Domain Parking options

It had to come to this sooner or later - I’m looking at domain parking options. You know those annoying pages full of ads? I’m joining that club. It is a logical extension of the normal activity associated with active domaining I suppose - there is a limit to the number of niche sites and micro-blogs that even I can set up. With anecdotal figures of $20,000,000 for one domaining/parking company in the one year, it could be worth looking into.

Preliminary research indicates that there are a lot of domain parking options:

  • GoDaddy.com provides domain parking for $8.99 a month on a 12 month prepaid contract - happily enough, as a Pro Reseller via GetYerOwn.com, I get this for free.
  • NameDrive seems to be well thought of here and here.
  • WhyPark will let me park 100 domain names with them for $99.95
  • Trafficz are after the big guns - 100+ domains.

My choice? I’ve gone with the two free options - I’ll park some domains with GoDaddy/GetYerOwn, and I’ll park some others with NameDrive. It looks like NameDrive will be the better content to advertisement match, time will tell.

GreywaterConsultants.com

greywaterconsultants.com is my first domain deliberately bought to be a directory/ad page. I’m not sure how I feel about these otherwise pointless squatting exercises - my unease means that I should probably find something better to do with the domain. It could be quite a useful resource for people who want to re-use greywater (runoff from the washing machine and shower) - this is becoming a popular thing here in Australia. Stay tuned - I’ll provide an update when I come to a decision.

socialcult.com

I comment a lot on Social Computing at Facibus Reviews and HumaneIA. I bought the socialcult.com domain name with the idea that I could comment on the buzz and fuss around Social Computing - to some people it seems to be more of a cult or religion than an enabling technology and a set of supporting processes.

abookthing.com update

Further to my original post on abookthing.com - I got the blog (It’s A Book Thing) started this afternoon with a post about the handling of intimacy in Harry Potter vs Kim Harrison’s Hallows books, and had my first reader comment within half an hour of posting - cool :)
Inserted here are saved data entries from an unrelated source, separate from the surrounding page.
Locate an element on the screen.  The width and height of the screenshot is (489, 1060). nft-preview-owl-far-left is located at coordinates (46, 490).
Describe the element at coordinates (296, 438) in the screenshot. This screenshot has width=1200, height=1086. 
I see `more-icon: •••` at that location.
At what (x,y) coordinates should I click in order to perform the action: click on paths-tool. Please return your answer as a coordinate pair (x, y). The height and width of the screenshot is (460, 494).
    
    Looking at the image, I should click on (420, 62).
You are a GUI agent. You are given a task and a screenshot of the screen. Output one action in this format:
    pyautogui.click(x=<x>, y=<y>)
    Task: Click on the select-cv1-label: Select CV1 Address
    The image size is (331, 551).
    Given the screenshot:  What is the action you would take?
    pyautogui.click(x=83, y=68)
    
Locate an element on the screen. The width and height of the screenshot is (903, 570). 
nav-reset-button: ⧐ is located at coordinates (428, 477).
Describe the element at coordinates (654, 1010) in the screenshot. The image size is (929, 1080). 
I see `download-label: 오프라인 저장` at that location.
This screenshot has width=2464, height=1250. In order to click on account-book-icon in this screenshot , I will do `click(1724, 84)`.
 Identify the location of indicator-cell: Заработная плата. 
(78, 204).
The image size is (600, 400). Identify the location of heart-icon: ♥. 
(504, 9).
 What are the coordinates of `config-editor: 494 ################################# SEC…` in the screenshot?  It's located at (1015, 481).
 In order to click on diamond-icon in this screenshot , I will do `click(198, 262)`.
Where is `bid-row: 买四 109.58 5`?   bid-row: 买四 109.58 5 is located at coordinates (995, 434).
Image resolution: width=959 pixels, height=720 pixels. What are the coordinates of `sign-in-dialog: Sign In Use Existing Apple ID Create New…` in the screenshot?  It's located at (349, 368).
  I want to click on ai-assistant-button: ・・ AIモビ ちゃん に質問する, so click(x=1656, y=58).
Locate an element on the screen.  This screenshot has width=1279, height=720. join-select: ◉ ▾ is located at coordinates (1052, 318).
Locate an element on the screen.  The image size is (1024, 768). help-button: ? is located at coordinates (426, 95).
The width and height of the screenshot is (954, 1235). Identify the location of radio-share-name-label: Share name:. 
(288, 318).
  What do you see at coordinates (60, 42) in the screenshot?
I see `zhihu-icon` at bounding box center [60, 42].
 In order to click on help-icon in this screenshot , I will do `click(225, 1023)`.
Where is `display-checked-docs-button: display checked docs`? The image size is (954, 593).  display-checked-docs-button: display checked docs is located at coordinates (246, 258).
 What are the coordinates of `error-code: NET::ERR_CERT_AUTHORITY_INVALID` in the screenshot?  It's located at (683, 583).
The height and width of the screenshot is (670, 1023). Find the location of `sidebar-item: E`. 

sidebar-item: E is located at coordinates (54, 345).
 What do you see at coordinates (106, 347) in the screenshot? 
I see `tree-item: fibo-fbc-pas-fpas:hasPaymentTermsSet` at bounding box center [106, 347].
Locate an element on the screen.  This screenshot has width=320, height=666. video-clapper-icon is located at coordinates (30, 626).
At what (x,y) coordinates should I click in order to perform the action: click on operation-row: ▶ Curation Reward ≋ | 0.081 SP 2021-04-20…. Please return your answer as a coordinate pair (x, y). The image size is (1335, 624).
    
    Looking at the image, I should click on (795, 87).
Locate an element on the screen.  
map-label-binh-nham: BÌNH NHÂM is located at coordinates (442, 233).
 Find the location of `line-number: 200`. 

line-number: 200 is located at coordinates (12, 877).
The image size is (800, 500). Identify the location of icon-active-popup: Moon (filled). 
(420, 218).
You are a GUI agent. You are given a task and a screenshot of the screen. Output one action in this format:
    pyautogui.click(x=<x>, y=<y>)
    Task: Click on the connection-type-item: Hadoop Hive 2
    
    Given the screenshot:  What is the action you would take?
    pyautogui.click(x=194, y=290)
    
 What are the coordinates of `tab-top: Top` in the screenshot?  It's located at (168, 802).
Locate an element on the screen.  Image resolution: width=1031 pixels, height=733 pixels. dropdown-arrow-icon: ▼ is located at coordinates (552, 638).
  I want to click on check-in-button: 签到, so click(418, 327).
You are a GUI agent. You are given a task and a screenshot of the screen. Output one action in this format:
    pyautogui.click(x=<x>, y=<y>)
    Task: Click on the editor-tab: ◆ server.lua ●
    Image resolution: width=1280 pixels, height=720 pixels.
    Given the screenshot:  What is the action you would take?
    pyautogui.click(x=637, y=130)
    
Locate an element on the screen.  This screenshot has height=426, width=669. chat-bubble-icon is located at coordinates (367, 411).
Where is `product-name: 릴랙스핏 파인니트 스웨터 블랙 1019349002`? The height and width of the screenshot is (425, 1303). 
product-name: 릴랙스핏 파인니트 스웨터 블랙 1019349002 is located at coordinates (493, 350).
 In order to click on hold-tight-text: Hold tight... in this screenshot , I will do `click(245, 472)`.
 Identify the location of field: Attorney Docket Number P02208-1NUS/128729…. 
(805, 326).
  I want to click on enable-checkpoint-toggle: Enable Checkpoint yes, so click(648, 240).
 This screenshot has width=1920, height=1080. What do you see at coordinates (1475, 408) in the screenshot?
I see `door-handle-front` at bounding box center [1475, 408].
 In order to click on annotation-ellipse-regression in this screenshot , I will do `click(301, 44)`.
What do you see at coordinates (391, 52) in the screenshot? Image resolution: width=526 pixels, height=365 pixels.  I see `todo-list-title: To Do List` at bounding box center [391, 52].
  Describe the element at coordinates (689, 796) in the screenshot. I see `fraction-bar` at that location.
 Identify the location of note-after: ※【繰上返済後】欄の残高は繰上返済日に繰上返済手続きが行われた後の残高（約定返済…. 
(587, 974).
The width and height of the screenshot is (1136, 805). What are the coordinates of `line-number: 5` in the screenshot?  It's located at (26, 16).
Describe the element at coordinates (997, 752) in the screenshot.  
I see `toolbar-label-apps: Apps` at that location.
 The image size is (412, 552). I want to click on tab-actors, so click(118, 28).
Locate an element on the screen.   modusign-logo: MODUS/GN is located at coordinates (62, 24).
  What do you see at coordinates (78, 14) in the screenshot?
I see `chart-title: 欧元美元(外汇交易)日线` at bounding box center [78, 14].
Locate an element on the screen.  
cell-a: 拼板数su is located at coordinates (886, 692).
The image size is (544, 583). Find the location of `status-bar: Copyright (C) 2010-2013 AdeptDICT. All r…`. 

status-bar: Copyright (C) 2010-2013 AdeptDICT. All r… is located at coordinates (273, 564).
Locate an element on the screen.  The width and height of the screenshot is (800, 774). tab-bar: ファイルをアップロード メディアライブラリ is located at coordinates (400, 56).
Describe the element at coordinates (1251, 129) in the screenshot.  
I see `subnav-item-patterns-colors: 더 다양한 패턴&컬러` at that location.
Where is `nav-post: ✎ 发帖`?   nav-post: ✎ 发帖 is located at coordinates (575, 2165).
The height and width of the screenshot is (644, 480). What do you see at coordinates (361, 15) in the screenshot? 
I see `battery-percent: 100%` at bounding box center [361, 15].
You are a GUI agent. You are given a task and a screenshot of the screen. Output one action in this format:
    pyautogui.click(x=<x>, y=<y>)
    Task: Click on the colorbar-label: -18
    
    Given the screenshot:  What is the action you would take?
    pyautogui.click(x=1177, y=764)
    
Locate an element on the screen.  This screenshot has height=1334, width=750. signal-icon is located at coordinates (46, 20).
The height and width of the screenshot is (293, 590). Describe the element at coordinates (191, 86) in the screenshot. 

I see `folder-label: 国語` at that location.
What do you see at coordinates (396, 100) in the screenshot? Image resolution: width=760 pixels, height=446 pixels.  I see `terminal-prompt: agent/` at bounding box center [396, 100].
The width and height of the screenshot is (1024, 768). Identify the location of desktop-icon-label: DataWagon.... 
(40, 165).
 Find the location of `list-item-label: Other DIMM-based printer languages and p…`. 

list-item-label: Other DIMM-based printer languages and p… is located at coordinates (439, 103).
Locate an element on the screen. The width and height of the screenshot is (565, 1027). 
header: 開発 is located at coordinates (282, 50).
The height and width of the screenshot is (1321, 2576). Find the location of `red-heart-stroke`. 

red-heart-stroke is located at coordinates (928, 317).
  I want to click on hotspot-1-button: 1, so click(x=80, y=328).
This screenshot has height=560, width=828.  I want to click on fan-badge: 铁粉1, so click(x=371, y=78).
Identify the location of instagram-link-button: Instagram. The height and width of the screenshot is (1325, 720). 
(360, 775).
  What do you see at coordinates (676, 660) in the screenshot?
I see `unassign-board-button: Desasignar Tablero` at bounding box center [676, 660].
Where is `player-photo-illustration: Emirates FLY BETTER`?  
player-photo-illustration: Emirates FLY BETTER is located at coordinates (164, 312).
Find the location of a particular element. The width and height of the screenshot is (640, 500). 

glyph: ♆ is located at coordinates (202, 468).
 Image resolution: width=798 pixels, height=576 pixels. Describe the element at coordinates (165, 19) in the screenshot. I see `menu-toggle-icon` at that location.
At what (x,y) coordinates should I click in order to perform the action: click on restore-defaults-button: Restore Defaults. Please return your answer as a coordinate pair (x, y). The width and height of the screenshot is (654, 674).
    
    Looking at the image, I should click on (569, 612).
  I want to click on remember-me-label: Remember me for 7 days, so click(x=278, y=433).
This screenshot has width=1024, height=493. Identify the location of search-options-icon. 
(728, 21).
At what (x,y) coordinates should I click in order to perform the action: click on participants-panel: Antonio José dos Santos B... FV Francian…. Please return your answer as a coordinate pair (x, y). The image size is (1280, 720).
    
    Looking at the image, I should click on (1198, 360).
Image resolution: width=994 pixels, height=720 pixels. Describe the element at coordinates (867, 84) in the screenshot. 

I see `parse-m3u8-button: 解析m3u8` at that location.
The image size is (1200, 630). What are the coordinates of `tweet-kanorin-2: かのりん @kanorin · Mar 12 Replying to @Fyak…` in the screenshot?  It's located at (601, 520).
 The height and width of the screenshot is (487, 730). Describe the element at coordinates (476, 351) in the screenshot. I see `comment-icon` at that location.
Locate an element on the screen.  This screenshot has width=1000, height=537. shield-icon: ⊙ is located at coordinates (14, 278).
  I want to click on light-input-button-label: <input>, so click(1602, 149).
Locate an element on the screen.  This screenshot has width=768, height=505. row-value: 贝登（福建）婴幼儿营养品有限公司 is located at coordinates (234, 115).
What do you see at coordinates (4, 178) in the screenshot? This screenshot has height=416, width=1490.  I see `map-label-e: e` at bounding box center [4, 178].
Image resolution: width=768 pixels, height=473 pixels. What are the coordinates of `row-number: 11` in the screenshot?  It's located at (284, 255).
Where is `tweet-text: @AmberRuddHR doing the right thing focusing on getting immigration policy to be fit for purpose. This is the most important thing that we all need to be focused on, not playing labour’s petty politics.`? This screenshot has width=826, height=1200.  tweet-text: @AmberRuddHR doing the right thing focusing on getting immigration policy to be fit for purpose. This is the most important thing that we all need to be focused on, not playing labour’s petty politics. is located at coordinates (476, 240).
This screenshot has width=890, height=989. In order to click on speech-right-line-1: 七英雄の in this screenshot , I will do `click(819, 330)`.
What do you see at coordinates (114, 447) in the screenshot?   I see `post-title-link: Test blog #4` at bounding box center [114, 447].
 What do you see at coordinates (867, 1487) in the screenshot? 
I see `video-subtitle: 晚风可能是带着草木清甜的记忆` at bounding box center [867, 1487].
I started It’s A Book Thing in response to a serendipitous discovery.

BlogDotGov.com and FauxCuisine.com

I bought Blog Dot Gov and Faux Cuisine on 01 July 2007 to replace http://facibus.com/blogdotgov and http://facibus.com/fauxcuisine respectively. As subdirectories of facibus.com they were essentially limited to whatever revenue I could get through advertising for them - now they are worth more alive (as ongoing prospects) and dead (as domain names alone).

ABookThing.com and On-Blogging.com

Today’s purchases: 17 July 2007, I purchsed abookthing.com and on-blogging.com.

A Book Thing (as in, it’s a book thing) could be a “watching the death of books” blog or a book review blog (or both?).

On Blogging will probably be the successor to the popular but unsaleable Facibus On Blogging. What I’ll probably do is restore a WordPress backup to the new site and then mirror posts between them before turning Facibus On Blogging off. The other facibus.com blogs (like Faux Cuisine and BlogDotGov) are being transitioned to their own domains (except for OnWii - this can always be moved as the start of the Nintendo Wii section of tech review blog Slikkit.com).

That then leaves me facibus.com for, well, I don’t know. What can be done with a domain that is Latin for “we make”? I’ll think of something :)

Bugerup.com

“Bugerup” or “bagerap” is Tok Pisin for “broken” - it derives from the Australian English slang “buggered up”.

I bought bugerup.com on 05 July 2007 with a view to running a political commentary/satire blog like Crikey (if I ever leave consulting). I haven’t put any pages on it yet - this raises the question of whether it is worth putting a parking/ad page up on domains that don’t yet have a purpose.